Of course, Verma was not charged with possessing child pornography until Customs agents searched his laptop and found it there.
Justices on the 9th Circuit Court of Appeals in San Francisco made the government’s argument for these searches in an earlier case, also involving child pornography: “It should not matter … whether documents and pictures are kept in ‘hard copy’ form in an executive’s briefcase or stored digitally in a computer,” the three-judge panel wrote. “The authority of customs officials to search the former should extend equally to searches of the latter.”
Child pornography is obviously a crime and so are the terrorist plots that the CBP claims these random searches are meant to intercept. But is a laptop really just a digital briefcase? What about cell phones, digital cameras, USB sticks, PDAs and now iPads? Don’t they contain enough personal data to require some sort of warrant to examine?
“These highly intrusive government searches into a traveler’s most private information, without any reasonable suspicion, are a threat to the most basic privacy rights guaranteed in the Constitution,” argued American Civil Liberties Union attorney Catherine Crump, who led an investigation into the problem.
The ACLU demanded records on laptop seizures under the Freedom of Information Act and found a surprising number of them — 1,500 in nine months — as well as a possible pattern of racial profiling. In mid-2009, the Department of Homeland Security brought out new guidelines, but the upshot was nothing but a limit on the amount of time the relevant agencies could hold a laptop for examination.
“DHS’ latest policy announcement on border searches is a disappointment,” said Crump, “and should not be mistaken for one that restores the constitutional rights of travelers at the border.”
Europeans find the policy impossible to understand. One refrain popular with Washington officials is that Europeans are soft and haven’t learned what it’s like to be threatened by terrorists because Sept. 11 never happened to them.

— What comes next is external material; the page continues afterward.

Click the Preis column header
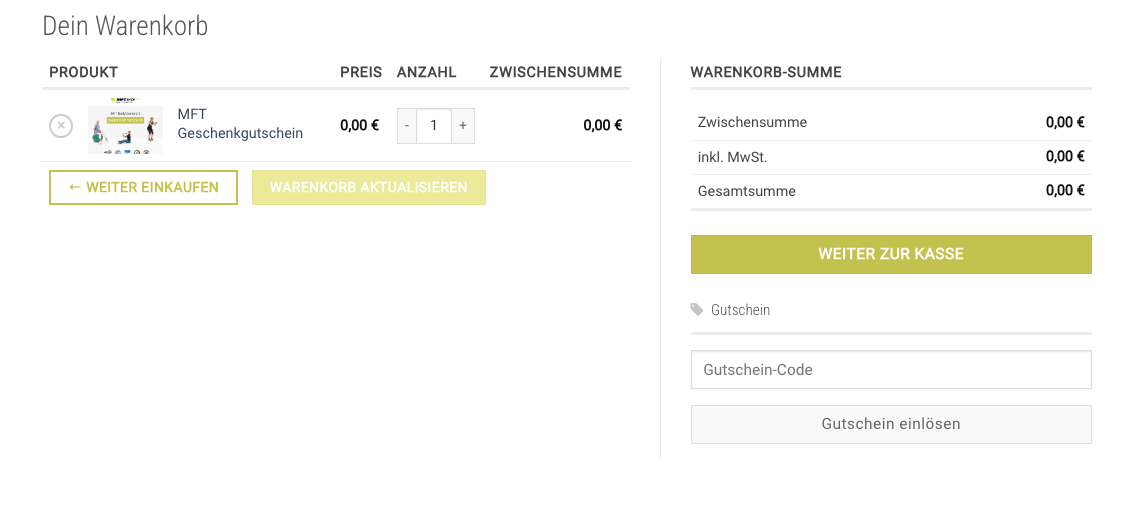1145x505 pixels. pyautogui.click(x=361, y=72)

But Europe lost its innocence about terrorism long ago: Islamists were a problem in the Eastern Hemisphere long before they came to America. France had to contend with Algerian nationalists in the ’60s, and Palestinian terrorists brought mayhem to Munich and European airspace before al-Qaeda even existed.
In a Paris airport, in the ’90s, I once watched a bomb squad calmly clear spectators away from an unattended luggage cart to a distance of 50 yards, loop wires around a briefcase and blow it open. (It was full of papers.) At the time I remember thinking, “This would never happen in the United States.” These days Europeans pass through American airports with the same sense of astonishment.